Conforming to expectations in the way you dress is an unspoken rule of professional life - just don’t isolate yourself from other groups, says Miriam Fine-Goulden
“Dress for the job you want” I was once advised. I also found that dressing in different ways influenced my behaviour: “dress the part, act the part”, or possibly “fake it till you make it”. I have come to realise the degree to which we declare our professional allegiances sartorially. These thoughts occurred to me at a recent Melting Pot Lunch, organised by social enterprise consultancy Thought Space.
Changing the look
I am a paediatric intensive care doctor in my final year of professional training but have spent the past year on a fellowship working in a non-clinical role in NHS England. I have swapped my medic scrubs-trainers-stethoscope attire for a more managerial look, and I have really enjoyed dressing this way.
I have greater confidence expressing my views, and feel that those views are taken more seriously
I feel professional and empowered. I have greater confidence expressing my views, and feel that those views are taken more seriously.
So why not continue to dress this way? Well, aside from the practical considerations of the blood/fabric interface, as well as standing at bedsides rather than seated at a desk, I now appreciate that “dress for the job you want” could also be a warning: step too far outside the accepted boundaries of your professional tribe and you risk exclusion.
Going to “the dark side”, even temporarily, is viewed by most of my colleagues with a degree of bewilderment and a certain amount of suspicion. In my role, two particular instances this year have led my loyalty to be challenged
I recently visited a trust where I previously worked clinically and was mocked (albeit affectionately) for my smart dress and heels by beloved colleagues and peers. The light-hearted jesting belied the underlying sentiment: you no longer look like you want to be one of us.
Going to “the dark side”, even temporarily, is viewed by most of my colleagues with a degree of bewilderment and a certain amount of suspicion. In my role, two particular instances this year have led my loyalty to be challenged.
The first was a national review published by my team in NHS England, the recommendations from which had significant implications for the configuration of services for my specialty and were very unpopular amongst many – including some close colleagues and friends. The second was the junior doctor contract dispute and industrial action.
Working in NHS England close to the National Medical Director, Sir Bruce Keogh, during this time has raised more than a few eyebrows. The significance of dress was apparent on the picket lines: striking and protesting junior doctors (including many who don’t usually wear scrubs or carry stethoscopes around their necks) donned the clearly identifiable uniform of our profession.
Re-entering the clinical world, I would like to be embraced, to feel that I belong, that I am “back”, and can be relied upon to demonstrate the expected level of proficiency and appropriate values and behaviours.
“Clinical credibility” is valued highly, and this doesn’t denote simply having the requisite knowledge, skills and experience, it also incorporates trustworthiness, integrity and believability.
Few professional (or indeed social/cultural/religious) groups are immune from this relationship between belonging and attire.
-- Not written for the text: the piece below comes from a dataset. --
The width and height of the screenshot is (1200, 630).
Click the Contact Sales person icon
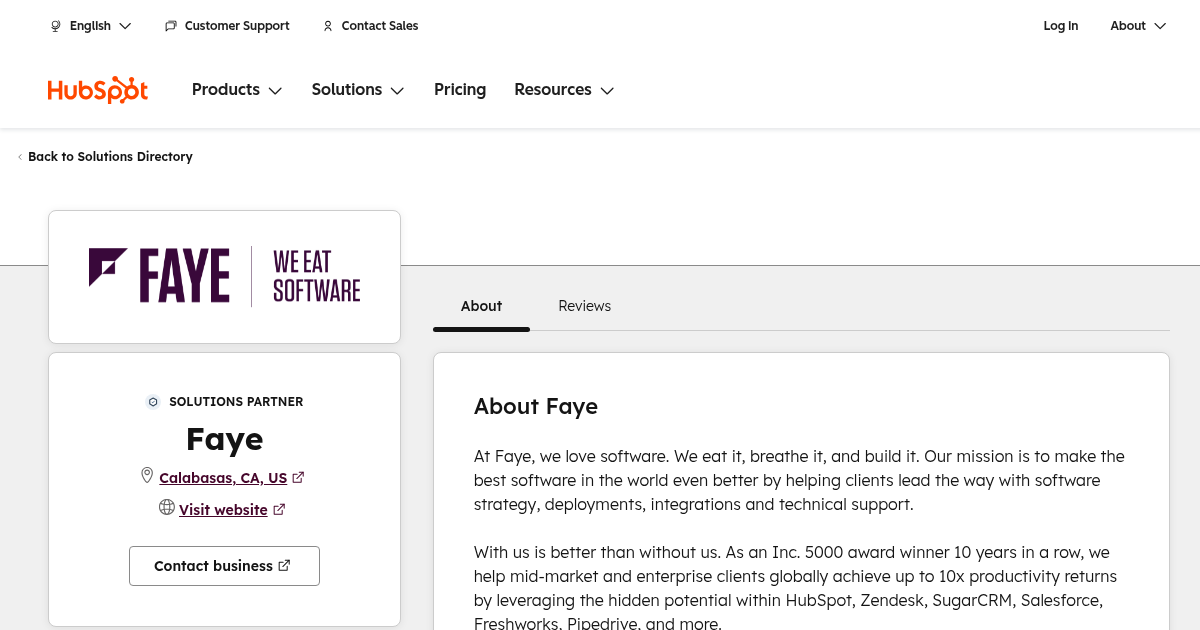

In medicine – and in healthcare more generally – it highlights our inherent tribalism.
We are less willing to work with those who aren’t members of our tribe and don’t necessarily consider it important to understand them
We are all aware of certain sub-specialty stereotypes or caricatures: the orthopaedic surgeon in a three-piece suit, the obstetrician/gynaecologist in twin-set and pearls, the paediatrician in comfortable shoes and cartoon socks… but it hadn’t occurred to me until recently the extent to which these may be reinforced. At a recent Thoughtspace Melting Pot Lunch, an orthopaedic surgeon in training described the clear hierarchical dress code in his department.
As one moved up the ranks from junior to senior trainee and then consultant, the sartorial expectations shifted: shirt/chinos/tie progressed to blazer, which was then replaced by a (well-cut) suit. Any junior trainee dressing too smartly would be seen as attempting to overstep the boundaries of (usually) his grade, and advised discreetly to take it down a notch.
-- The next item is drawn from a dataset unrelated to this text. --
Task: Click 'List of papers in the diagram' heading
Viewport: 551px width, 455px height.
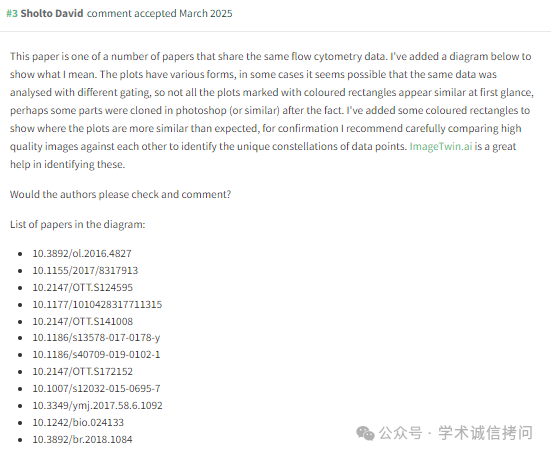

Doctors are by no means the only group to experience the need to conform to expectations. Nurses have notoriously strict uniform policies, as do many other allied health professionals.
I challenge any healthcare professional to deny that they set the tone of their initial interaction with a patient based upon how they are dressed, and most of us fear turning up to a party or new job in the “wrong” clothes.
We are more likely to demonstrate altruistic behaviour towards those whom we view as members of the same group – working extra hours, covering clinics etc. – lending tremendous social capital to the workplace. However, a more adverse consequence is the perpetuation of a protectionist tribalism.
We are less willing to work with those who aren’t members of our tribe and don’t necessarily consider it important to understand them. Staying within our professional groups is the norm: exploring further afield and developing relationships outside the unit may be regarded with apprehension.
In medicine, this can have a detrimental impact on our ability to interact and cooperate with others. Straddling the management/clinician divide this year has felt like being in a jar of salad dressing: however hard it is shaken up, sooner or later the layers seem to separate.
We need to think far more creatively and radically to redesign the healthcare systems we need for the future, and that requires tribes to work together.
So now, when I think about dressing for the job I want, I will give far greater consideration to what I think that job should be.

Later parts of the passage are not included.